"What I told you back there, Mr. Narkom—the beginning of action. The race now will be to the swift. Lennard, hand me out that bag of fullers' earth. Look sharp! Thanks. Mr. Narkom, take this letter; I think you must have understood that I was writing it to you. Read it, then hop into the car and act upon it at once. No questions now, please—there isn't time. Simply go. Arrange things—you can change back to your own dapper self on the way—and then get back here as soon as you can. I shall be waiting for you at this spot. That's all."

It was—it had to be; for in an instant he had swung the bag up over his shoulder, moved away, and disappeared in the darkness of the woodland.

When, at the end of half an hour, however, Narkom returned from his errand, there Cleek stood again, leaning against a tree, with arms folded, his chin on his breast, and his forehead puckered thoughtfully.

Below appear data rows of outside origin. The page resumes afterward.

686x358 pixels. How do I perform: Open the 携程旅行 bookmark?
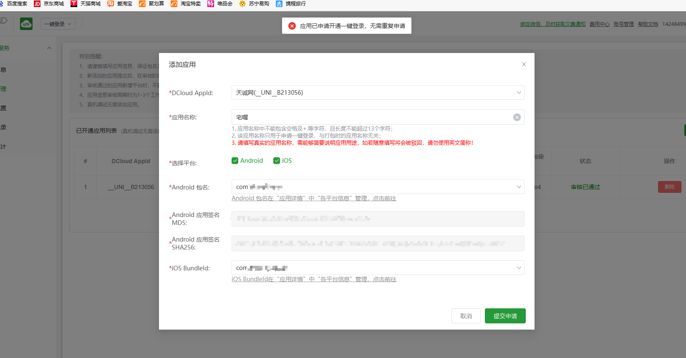click(291, 4)
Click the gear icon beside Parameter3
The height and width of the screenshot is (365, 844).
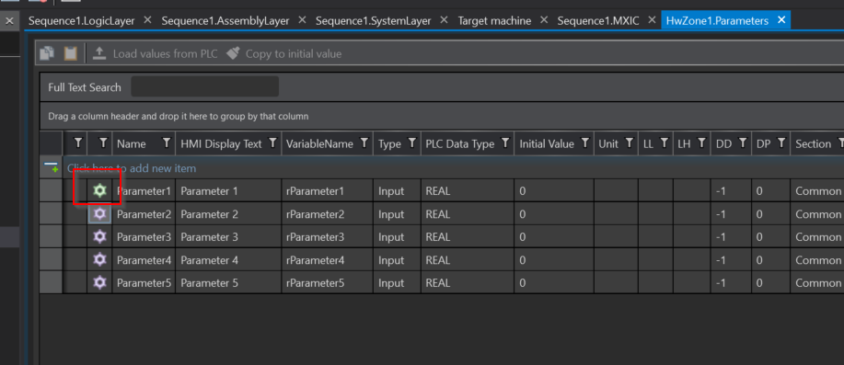tap(99, 236)

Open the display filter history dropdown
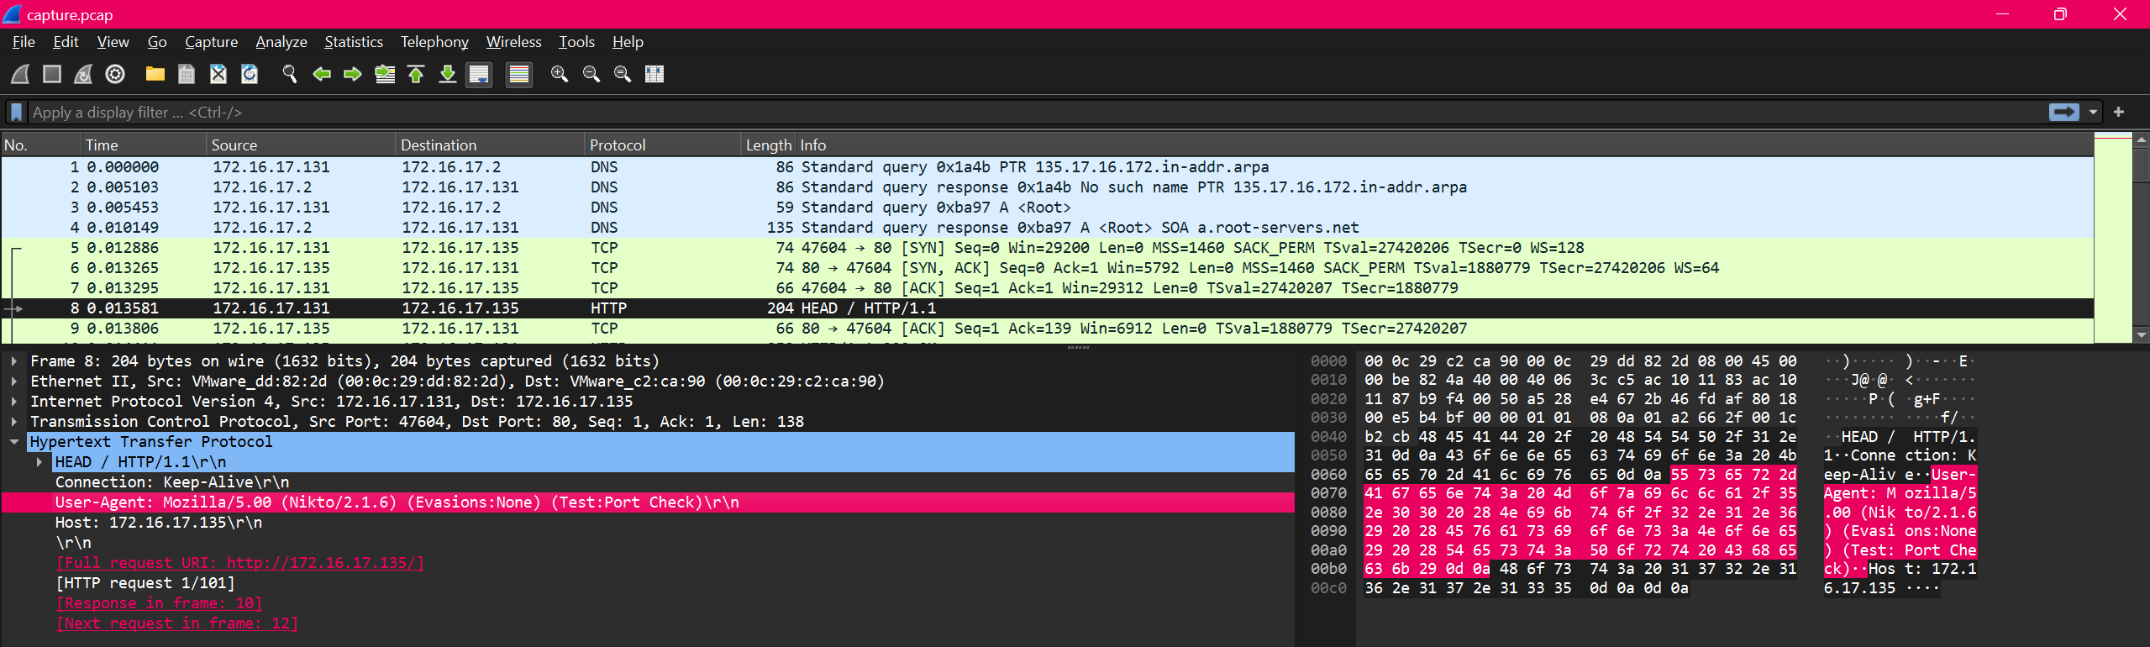point(2093,112)
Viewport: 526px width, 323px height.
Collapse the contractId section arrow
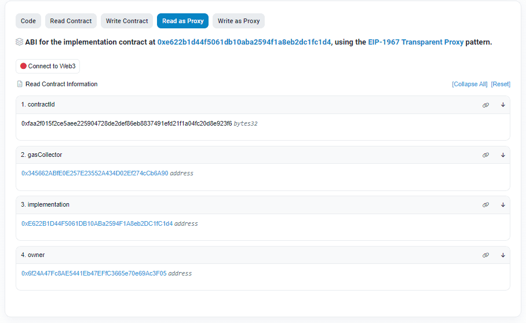pos(503,105)
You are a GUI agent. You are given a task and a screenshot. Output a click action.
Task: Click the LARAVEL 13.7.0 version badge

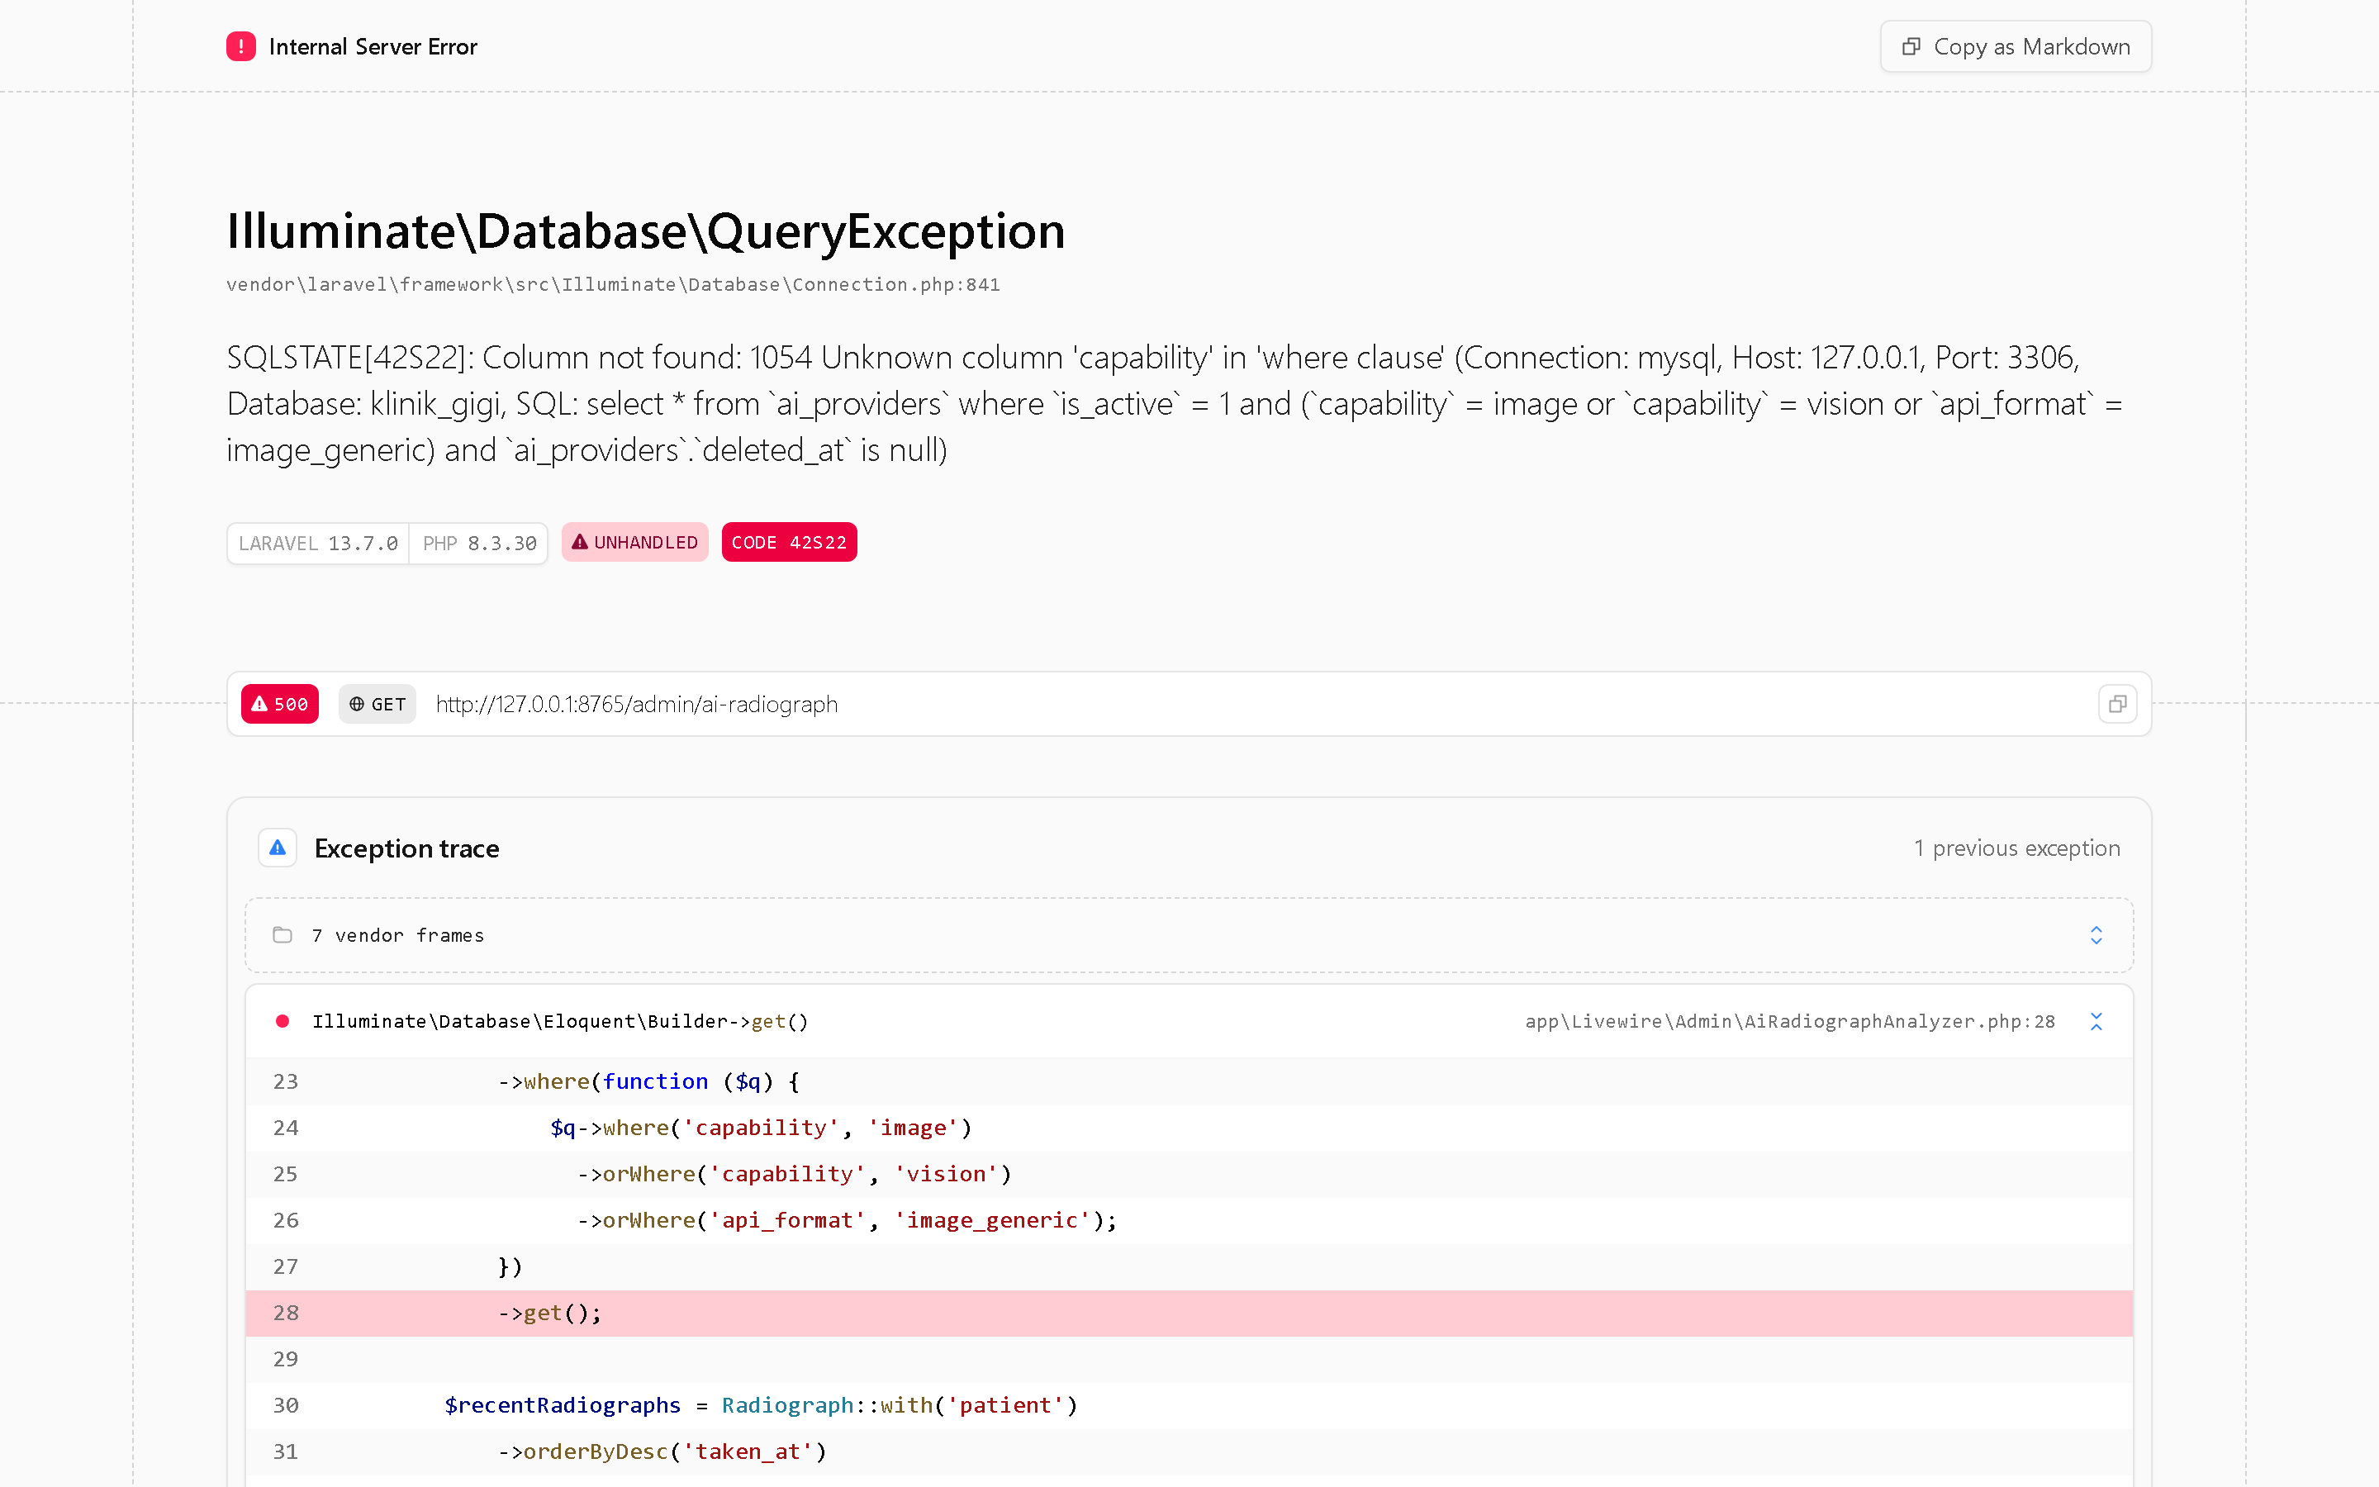319,544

"You are just one minute too soon, Mr. Narkom," he said, with a sort of sigh as the limousine halted and the Superintendent jumped out. "I was just working out a little question in mental arithmetic, and in another sixty seconds I should have had the answer. Look here: Given a space of two hundred and eighty feet in length by about, say, three feet in breadth, and intervals of probably three and a half yards between each balk, how many cubic feet of timber, one and a half inches thick and six inches broad, do you think it would take to—— Oh! let it go! There isn't time at present. I'll work it out to-morrow. Come along—quick! We've plenty to do before those bells set up their peal to-night."

Here he sprang past the Superintendent and got briskly into the limousine. By the time Mr. Narkom joined him he was stripping off his coat.

"Now, then, down with the curtains and up with the light," he said, as Narkom shut the door and the car took the dark road at a lively clip. "Thanks very much. Sit this side, please, and let me get at the locker, and we'll dig up our old friend 'Mr. Philip Barch' for the rest of the game."


It still wanted some few minutes of ten o'clock when the limousine, panting up to the Valehampton almshouses, swung round the angle of the buildings and made its way to the small detached one which served the double purpose of isolation hospital and, when occasion demanded, morgue.

Here, in a small, brightly lighted anteroom, Cleek and Mr. Narkom found four persons waiting to receive them: Mr. Bevington Howard, the local justice of the peace; Mr. Hamish, the master of the almshouses; Mr. Naylor, the chief constable of the district; and a certain Dr. Alexander Forsyth.